The Blue Bird union store, with 1,400 workers, will be one of the largest in the South, and union leaders have said it could be a beachhead as they watch the entry of new electric vehicle suppliers – and potentially the biggest and toughest targets: foreign electric vehicle makers such as Hyundai, Mercedes-Benz and BMW, which have set up shop in Georgia, Alabama and South Carolina in part to avoid unions.

“Companies move there for a reason – they want as smooth a path as possible to crushing unions,” said Steve Smith, national spokesman for the AFL-CIO. to make raids like we’ve never had before.”

The Blue Bird factory, which looms up on a country road lined with peach and pecan orchards, has long had a practice of hiring less-skilled workers, some with prison records and most starting at $16 or $100. $17 an hour, said Alex Perkins, a leading organizer for the United Steelworkers in Georgia.

A union was a hard sell for such vulnerable workers against a fiercely opposed management, organizers conceded. Coming off the last shift of the day on Thursday, most workers declined to speak officially.

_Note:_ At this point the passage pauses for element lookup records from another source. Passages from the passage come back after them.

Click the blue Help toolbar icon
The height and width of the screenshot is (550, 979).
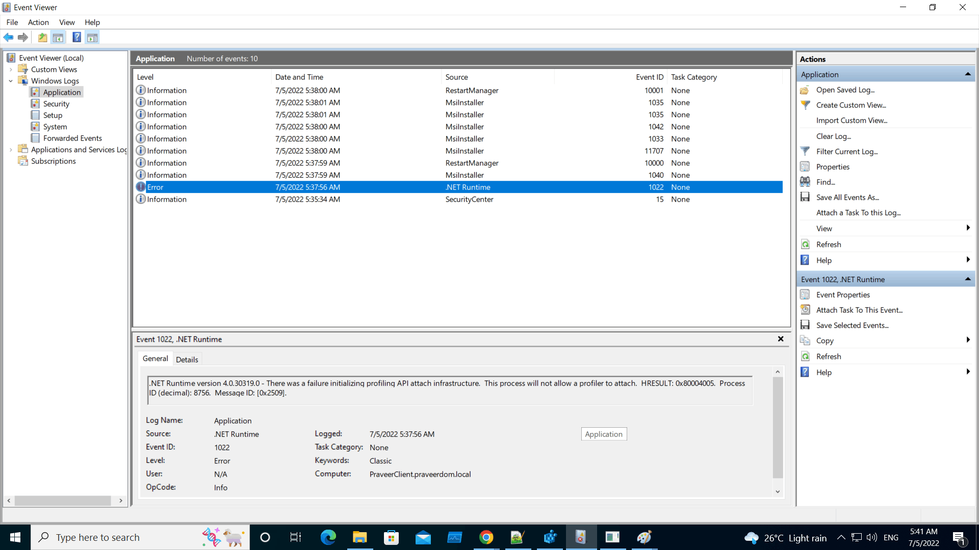76,37
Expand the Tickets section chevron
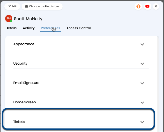This screenshot has width=164, height=132. tap(142, 122)
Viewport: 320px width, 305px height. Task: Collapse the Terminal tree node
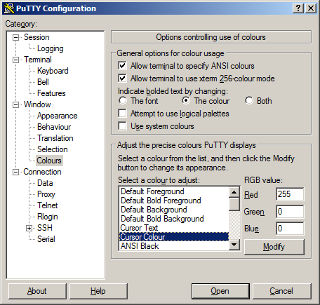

A group of about a dozen workers stood on Friday at the Circle K gas station across the street from the factory in pre-dawn darkness, holding pro-union signs as the first workers arrived to vote under the gaze of monitors. of the National Labor Relations Council.

But Cynthia Harden, who has worked at the factory for five years and voted for the organization, spoke of the pressure workers were under to vote against it. Slideshows of the voting process, which showed ballots marked “no,” said the company could go bankrupt if the union won, and there was a sudden appearance of lunchtime food trucks and perimeter fence banners reading : “We love our Employees!”

“They’ve already made some changes, but if the union hadn’t started, nothing would have happened,” she said.

The letter that Democratic Georgia senators Raphael Warnock and Jon Ossoff wrote to Matt Stevenson, CEO and chairman of Blue Bird, was remarkably coy, praising the company for its cooperation and high-paying jobs before “encouraging all involved, whatever their wishes result, to ensure that the letter and spirit of the National Labor Relations Act are followed”.

Mr. Perkins chafed at that tone, considering the work the unions had done to help Mr. Warnock to be re-elected last year. “I won’t forget next time,” he said.

Both senators declined requests to comment on the election.